Solucionado o mistério do Vale da Morte nos EUA

O mistério no Parque Nacional do Vale da Morte que intrigava cientistas e visitantes há décadas, foi finalmente solucionado.

Próximo a um lago no parque conhecido como Racetrack Playa, centenas de pedras no chão têm se movido pelo solo, aparentemente sozinhas. Elas deixam longas trilhas no lago, evidência inquestionável de que algo está as empurrando pela superfície.

Pesquisadores imaginaram o que poderia estar movendo-as desde a época em que as rochas foram descobertas, há quase um século. Ninguém nunca havia as visto mover, até dezembro do ano passado, quando uma equipe liderada por Richard Norris, um especialista em paleobiologia, junto ao Instituto de Oceanografia Scripps, gravaram o fenômeno em uma câmera.

Em um estudo publicado em 27 de agosto no jornal científico online Plos One, Norris afirma que sua equipe demorou 2 anos para fotografar e mapear o movimento das rochas.

“Existem alguns elementos de sorte na ciência. Acreditávamos que provavelmente teríamos que esperar entre 5 a 10 anos, sem que houvesse atividade, mas com apenas dois anos de projeto, conseguimos captar o momento exato do fenômeno”, Norris contou em uma coletiva à imprensa.

Norris e sua equipe iniciaram o experimento no inverno de 2011, quando traçaram um plano de monitorar o movimento das pedras com uma estação meteorológica de alta resolução, que pode medir rajadas de vento em pequenos intervalos de tempo. Eles também encaixaram 15 pedras, trazidas de fora do Parque, já que os funcionários não lhes permitiam que movessem as pedras que já se encontravam no parque, e estas pedras estavam equipadas com aparelhos de GPS para traçarem seu movimento.

Em seguida, esperaram que algo acontecesse, o que o também estudioso Ralph Lorenz do laboratório de Física Aplicada da Universidade John Hopkins classificou como sendo “a experiência mais entediante de todas”.

Quando a equipe visitou o local de pesquisa em dezembro de 2013, encontraram-no coberto por uma pequena lagoa de água com cerca de três centímetros de profundidade. E então notaram algo interessante: as rochas começaram a se mover.

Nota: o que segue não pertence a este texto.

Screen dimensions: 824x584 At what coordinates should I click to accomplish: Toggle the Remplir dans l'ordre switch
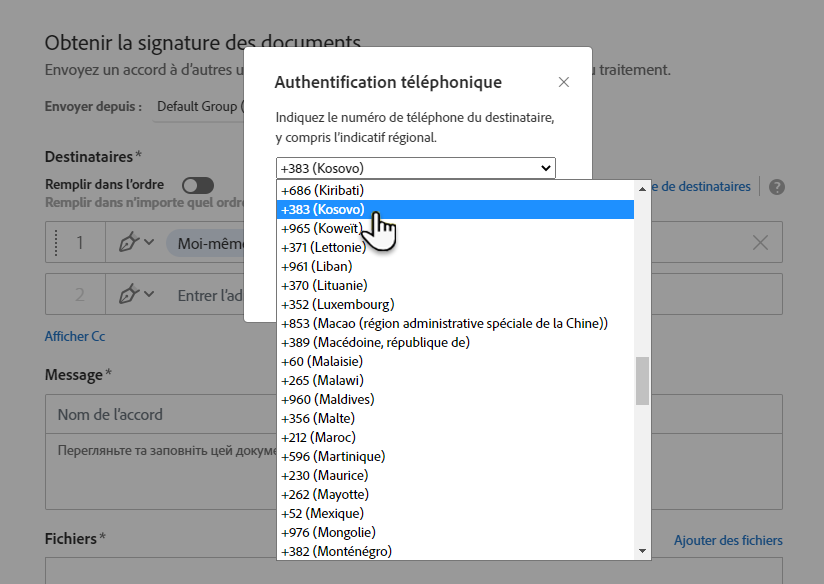point(198,185)
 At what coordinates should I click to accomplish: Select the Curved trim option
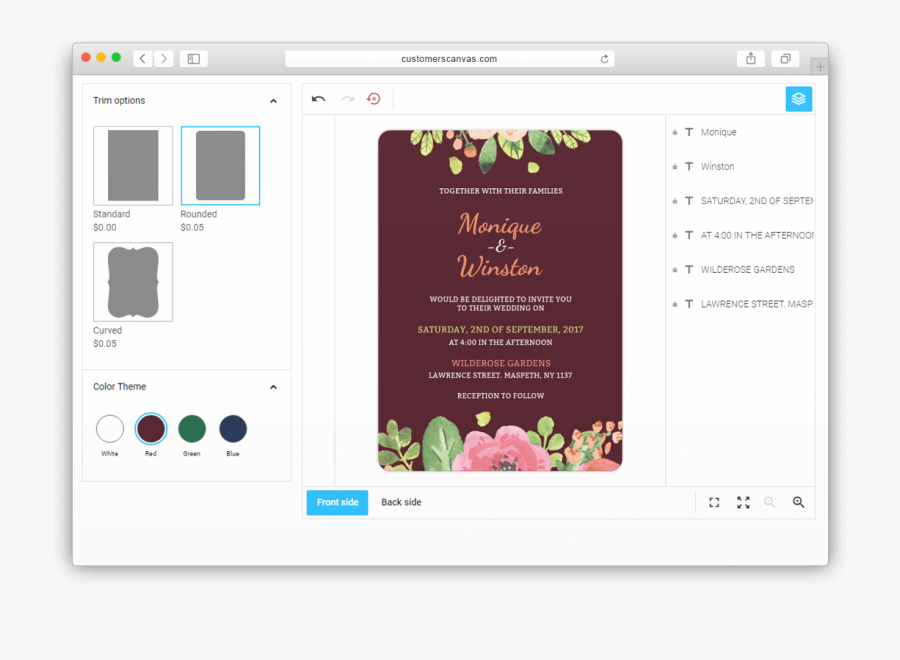[132, 281]
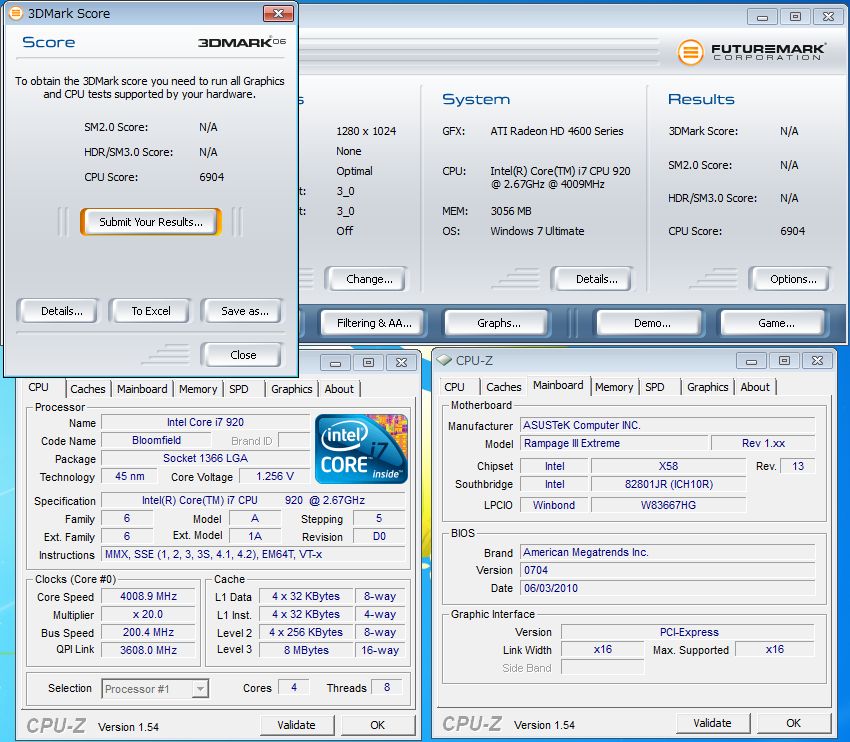This screenshot has height=742, width=850.
Task: Open About tab in the right CPU-Z window
Action: tap(755, 387)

“As observações mostraram que a movimentação das rochas requer uma rara combinação de eventos. Primeiro, a ‘praia’ se enche de água, que deve ser profunda suficientemente para formar gelo flutuante durante as noites frias de inverno, mas superficial o suficiente para expor as rochas”, descreve o Instituto de Oceanografia Scripps.

“À noite, à medida que as temperaturas despencam, o lago congela e forma folhas finas de ‘vidros de gelo’, que precisam ser finas o suficiente para se moverem livremente, mas grossas o suficiente para manter a força. Em dias de Sol, o gelo começa a derreter e a dividir-se em grandes painéis flutuantes, que são movidos pela ‘praia’ que se forma, empurrando as rochas a sua frente e deixando rastros na lama macia na superfície.”

Em 21 de dezembro, Norris e seu coautor de estudos Jim Norris informaram que ouviram “sons de coisas estourando e quebrando por toda a superfície do lago”, de acordo com o Scripps.

Graças à possibilidade de testemunhar o movimento dos rochas em tempo real, tornou-se claro a razão pela qual ninguém havia relatado vê-las passar antes. As rochas moviam-se apenas alguns centímetros a cada segundo, de modo que seria praticamente impossível de detectar o movimento à distância.